Quelles lignes ci-dessous contiennent le mot « Choose » ? Relevez-les toutes en respectant la casse.

++++++++++

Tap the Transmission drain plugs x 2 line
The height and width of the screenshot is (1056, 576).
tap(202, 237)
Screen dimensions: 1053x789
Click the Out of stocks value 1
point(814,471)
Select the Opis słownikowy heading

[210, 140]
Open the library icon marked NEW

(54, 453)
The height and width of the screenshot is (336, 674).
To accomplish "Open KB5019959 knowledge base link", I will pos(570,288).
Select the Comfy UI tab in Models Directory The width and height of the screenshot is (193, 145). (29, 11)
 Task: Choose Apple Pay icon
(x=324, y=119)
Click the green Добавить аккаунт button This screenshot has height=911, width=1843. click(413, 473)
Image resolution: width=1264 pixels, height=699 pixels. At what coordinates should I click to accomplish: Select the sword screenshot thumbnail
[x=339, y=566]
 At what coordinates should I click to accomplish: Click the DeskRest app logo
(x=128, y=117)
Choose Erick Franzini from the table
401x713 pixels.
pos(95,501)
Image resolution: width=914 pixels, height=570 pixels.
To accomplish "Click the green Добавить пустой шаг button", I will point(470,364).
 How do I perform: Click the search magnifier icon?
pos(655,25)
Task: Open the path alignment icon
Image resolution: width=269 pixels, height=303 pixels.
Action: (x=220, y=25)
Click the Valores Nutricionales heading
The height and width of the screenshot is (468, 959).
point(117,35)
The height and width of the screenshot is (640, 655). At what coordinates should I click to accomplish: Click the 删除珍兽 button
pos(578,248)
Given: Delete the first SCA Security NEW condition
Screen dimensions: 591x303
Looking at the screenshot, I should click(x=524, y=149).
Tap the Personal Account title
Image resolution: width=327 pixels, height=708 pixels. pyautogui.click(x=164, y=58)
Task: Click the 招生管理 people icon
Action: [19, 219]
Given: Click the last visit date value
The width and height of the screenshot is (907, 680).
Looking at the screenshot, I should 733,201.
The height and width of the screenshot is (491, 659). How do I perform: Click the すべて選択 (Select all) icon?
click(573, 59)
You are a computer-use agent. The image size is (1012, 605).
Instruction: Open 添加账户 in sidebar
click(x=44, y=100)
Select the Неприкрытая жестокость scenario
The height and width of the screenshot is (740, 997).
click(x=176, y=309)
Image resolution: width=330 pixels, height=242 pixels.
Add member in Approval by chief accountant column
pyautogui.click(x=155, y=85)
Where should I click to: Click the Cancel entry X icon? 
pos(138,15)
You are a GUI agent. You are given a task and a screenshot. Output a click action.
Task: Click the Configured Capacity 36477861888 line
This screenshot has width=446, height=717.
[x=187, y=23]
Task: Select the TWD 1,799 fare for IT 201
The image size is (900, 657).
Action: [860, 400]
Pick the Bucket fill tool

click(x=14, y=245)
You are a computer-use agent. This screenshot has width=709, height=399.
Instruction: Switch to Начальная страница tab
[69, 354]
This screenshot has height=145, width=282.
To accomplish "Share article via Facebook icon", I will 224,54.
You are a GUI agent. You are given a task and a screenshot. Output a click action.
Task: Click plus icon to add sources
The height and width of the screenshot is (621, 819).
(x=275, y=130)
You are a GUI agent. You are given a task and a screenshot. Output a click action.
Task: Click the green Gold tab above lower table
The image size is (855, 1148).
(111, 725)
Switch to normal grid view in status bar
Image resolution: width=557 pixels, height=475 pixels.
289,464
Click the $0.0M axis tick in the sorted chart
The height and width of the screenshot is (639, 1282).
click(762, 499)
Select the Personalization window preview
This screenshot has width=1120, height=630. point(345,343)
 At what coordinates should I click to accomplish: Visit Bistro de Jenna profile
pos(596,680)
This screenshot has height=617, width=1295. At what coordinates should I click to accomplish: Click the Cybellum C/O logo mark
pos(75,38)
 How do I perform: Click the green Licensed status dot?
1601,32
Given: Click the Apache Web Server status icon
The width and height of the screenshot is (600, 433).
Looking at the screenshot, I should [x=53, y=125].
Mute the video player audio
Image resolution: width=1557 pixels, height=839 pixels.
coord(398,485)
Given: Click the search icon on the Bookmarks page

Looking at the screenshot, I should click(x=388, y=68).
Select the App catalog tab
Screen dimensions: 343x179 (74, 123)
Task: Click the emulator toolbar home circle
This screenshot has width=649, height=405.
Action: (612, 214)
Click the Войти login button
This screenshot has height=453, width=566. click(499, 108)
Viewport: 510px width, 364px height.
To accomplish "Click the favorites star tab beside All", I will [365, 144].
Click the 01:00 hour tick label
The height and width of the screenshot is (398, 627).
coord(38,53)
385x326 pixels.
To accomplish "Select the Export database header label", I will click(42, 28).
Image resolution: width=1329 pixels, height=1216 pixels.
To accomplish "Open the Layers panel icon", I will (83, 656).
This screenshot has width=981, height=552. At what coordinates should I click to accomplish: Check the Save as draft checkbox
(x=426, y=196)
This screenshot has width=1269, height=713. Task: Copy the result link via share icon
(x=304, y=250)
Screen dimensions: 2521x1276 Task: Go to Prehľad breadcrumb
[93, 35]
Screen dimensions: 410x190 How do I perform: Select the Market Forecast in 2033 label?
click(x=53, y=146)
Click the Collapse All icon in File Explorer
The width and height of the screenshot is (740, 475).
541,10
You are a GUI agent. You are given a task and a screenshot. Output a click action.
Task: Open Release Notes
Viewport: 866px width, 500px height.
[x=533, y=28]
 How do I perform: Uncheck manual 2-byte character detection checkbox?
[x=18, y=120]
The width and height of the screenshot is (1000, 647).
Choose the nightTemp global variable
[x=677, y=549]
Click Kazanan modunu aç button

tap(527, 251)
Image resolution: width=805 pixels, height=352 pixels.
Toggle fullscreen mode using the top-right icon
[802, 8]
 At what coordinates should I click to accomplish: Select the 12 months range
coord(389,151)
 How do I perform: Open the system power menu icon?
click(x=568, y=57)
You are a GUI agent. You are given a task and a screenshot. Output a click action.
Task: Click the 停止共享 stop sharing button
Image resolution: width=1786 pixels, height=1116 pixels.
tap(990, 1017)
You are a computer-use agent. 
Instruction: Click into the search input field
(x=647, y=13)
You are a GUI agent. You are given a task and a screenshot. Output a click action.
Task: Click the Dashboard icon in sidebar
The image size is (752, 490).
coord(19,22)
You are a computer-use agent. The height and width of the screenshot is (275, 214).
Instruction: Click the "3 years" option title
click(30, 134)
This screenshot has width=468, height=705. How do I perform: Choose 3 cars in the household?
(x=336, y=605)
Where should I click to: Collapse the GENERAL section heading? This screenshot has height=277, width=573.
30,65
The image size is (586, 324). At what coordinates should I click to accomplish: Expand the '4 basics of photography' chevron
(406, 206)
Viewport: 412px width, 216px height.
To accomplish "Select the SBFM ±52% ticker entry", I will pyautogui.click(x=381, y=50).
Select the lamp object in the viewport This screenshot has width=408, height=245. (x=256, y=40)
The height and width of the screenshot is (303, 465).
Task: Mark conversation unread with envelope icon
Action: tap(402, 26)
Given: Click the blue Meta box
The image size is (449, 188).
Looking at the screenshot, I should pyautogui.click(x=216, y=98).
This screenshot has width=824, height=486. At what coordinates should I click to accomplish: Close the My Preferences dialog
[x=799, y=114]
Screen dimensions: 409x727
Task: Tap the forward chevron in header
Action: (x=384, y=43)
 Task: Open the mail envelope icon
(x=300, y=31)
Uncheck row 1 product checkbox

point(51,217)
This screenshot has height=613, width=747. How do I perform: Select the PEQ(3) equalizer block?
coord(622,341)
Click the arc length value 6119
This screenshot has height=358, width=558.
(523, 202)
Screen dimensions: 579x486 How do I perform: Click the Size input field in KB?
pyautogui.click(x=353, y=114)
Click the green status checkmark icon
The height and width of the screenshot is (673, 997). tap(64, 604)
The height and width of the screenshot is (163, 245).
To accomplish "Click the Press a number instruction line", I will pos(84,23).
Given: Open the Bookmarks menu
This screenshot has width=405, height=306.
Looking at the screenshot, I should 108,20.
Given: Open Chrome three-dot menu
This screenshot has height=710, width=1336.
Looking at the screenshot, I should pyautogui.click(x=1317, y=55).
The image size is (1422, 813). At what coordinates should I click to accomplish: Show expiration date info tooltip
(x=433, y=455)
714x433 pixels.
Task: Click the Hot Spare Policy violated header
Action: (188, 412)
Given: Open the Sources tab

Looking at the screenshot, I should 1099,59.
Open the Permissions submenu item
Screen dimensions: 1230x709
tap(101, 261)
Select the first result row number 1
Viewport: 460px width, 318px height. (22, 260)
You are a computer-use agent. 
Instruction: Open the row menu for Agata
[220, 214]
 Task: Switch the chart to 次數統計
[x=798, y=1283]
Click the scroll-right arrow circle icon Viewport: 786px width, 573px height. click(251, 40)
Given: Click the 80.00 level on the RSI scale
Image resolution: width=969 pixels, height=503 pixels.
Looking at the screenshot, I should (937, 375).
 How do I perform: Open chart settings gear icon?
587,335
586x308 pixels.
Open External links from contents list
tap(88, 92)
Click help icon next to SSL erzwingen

++++++++++

[RÉPONSE ATTENDUE]
 Task: Choose Apple Pay icon
Choose Erick Franzini from the table
Choose the nightTemp global variable
This screenshot has width=468, height=705. How do I perform: Choose 3 cars in the household?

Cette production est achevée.